_Goal:_ Rewrite the entries below with "radio button" switched to "option button" and nothing else changed. Leave the pictures out.

_Data for processing:_
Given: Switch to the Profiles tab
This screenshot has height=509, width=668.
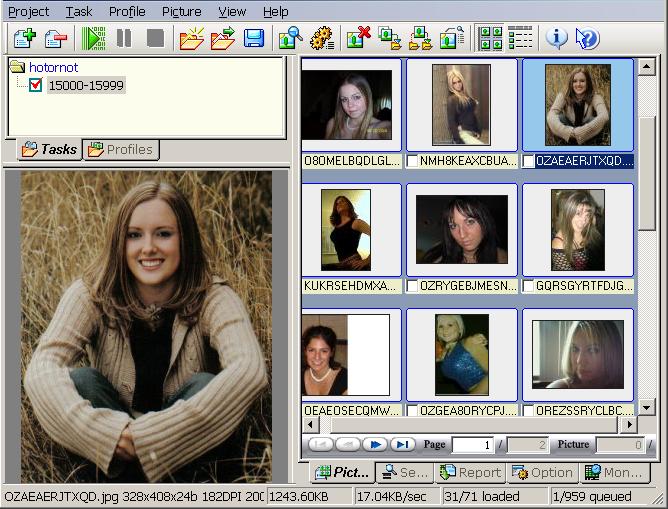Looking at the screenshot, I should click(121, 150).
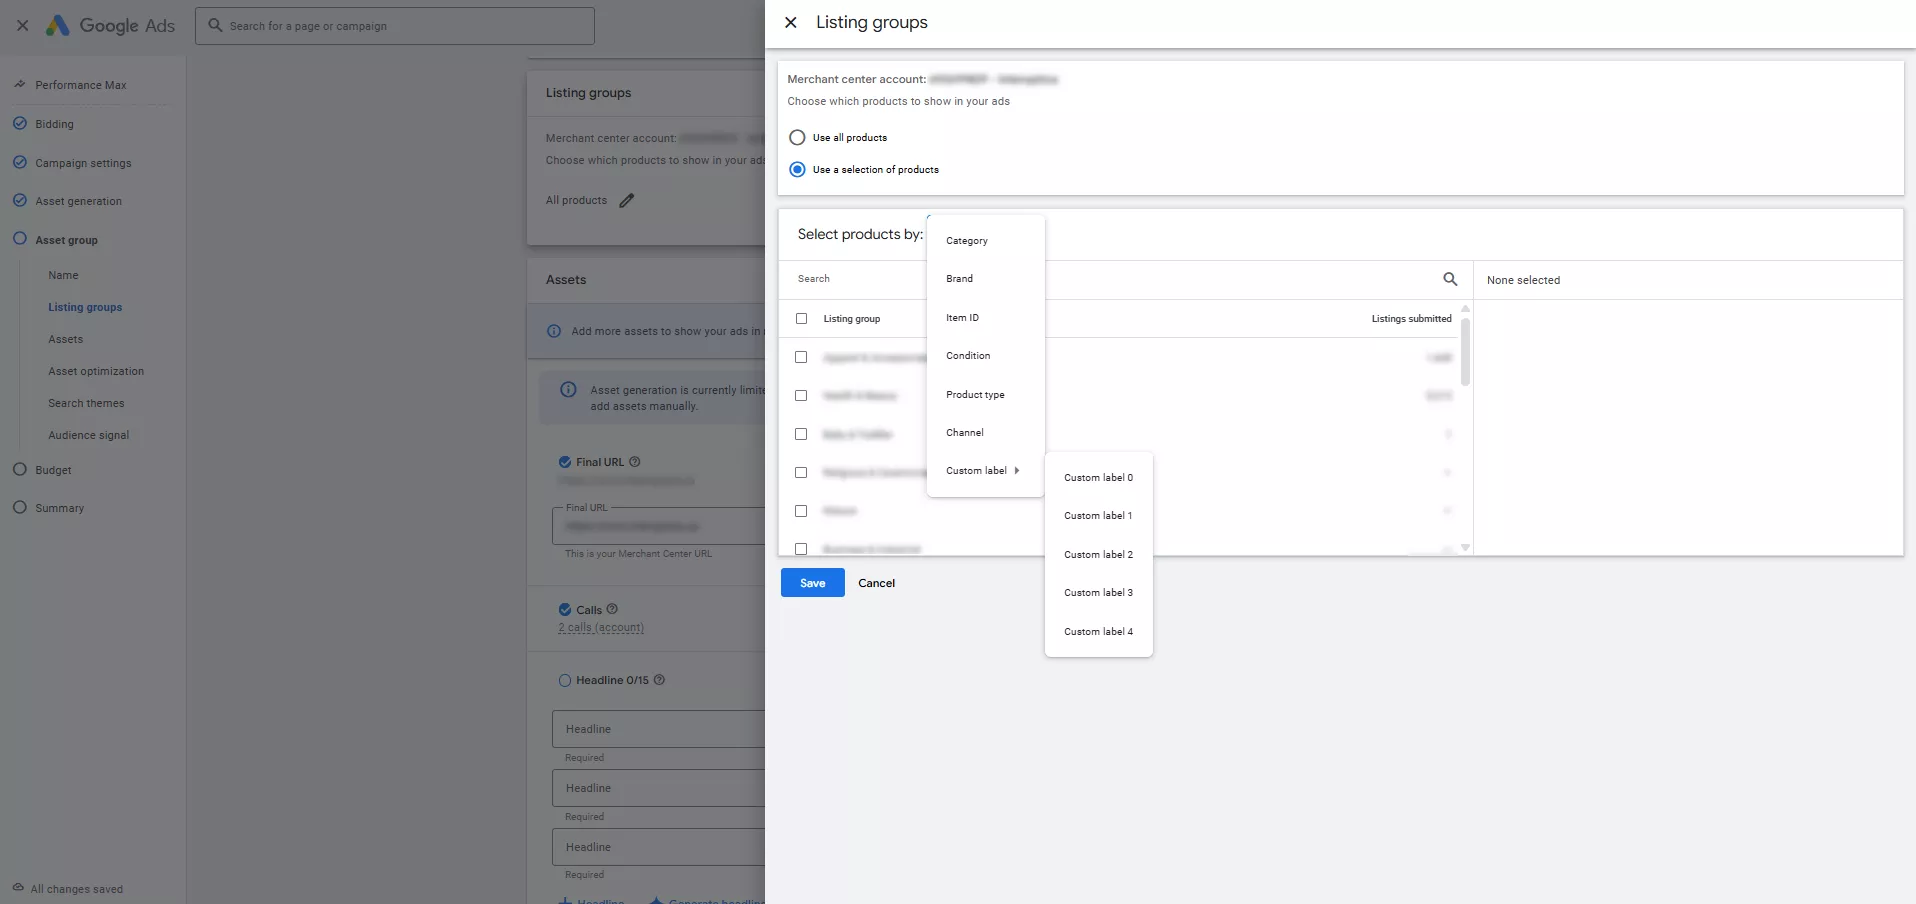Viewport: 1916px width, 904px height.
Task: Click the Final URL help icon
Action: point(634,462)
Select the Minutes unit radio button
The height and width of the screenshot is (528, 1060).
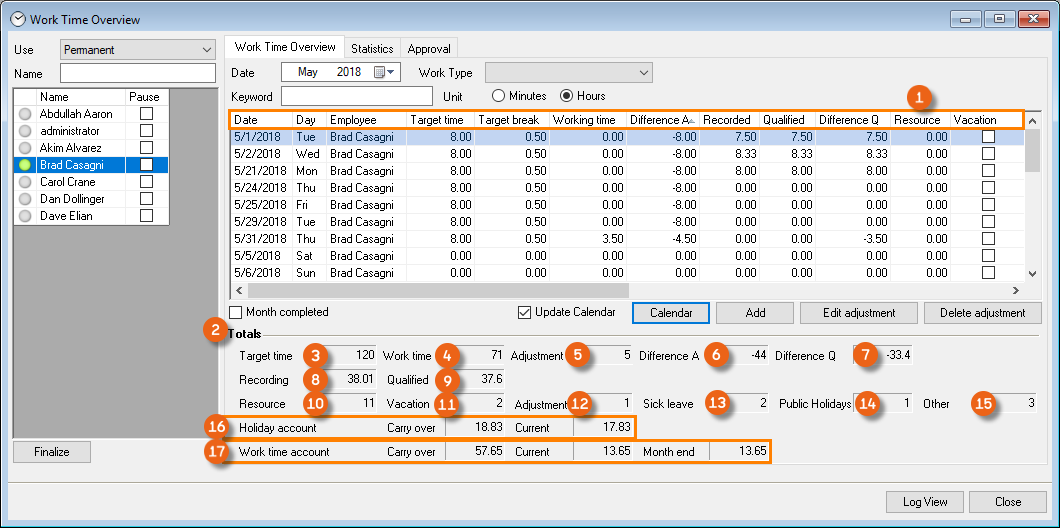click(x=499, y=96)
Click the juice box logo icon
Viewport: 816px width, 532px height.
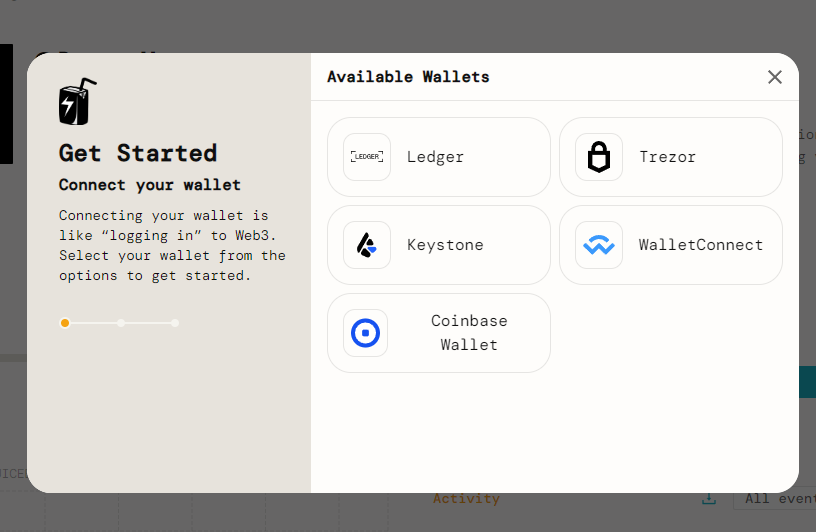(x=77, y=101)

_Finished exercise:_
Given: Switch to the Profiles tab
This screenshot has height=509, width=668.
Looking at the screenshot, I should click(121, 150).
Viewport: 1916px width, 904px height.
Task: Click the Final URL help icon
Action: point(634,462)
Select the Minutes unit option button
The height and width of the screenshot is (528, 1060).
click(x=499, y=96)
Click the juice box logo icon
Viewport: 816px width, 532px height.
(x=77, y=101)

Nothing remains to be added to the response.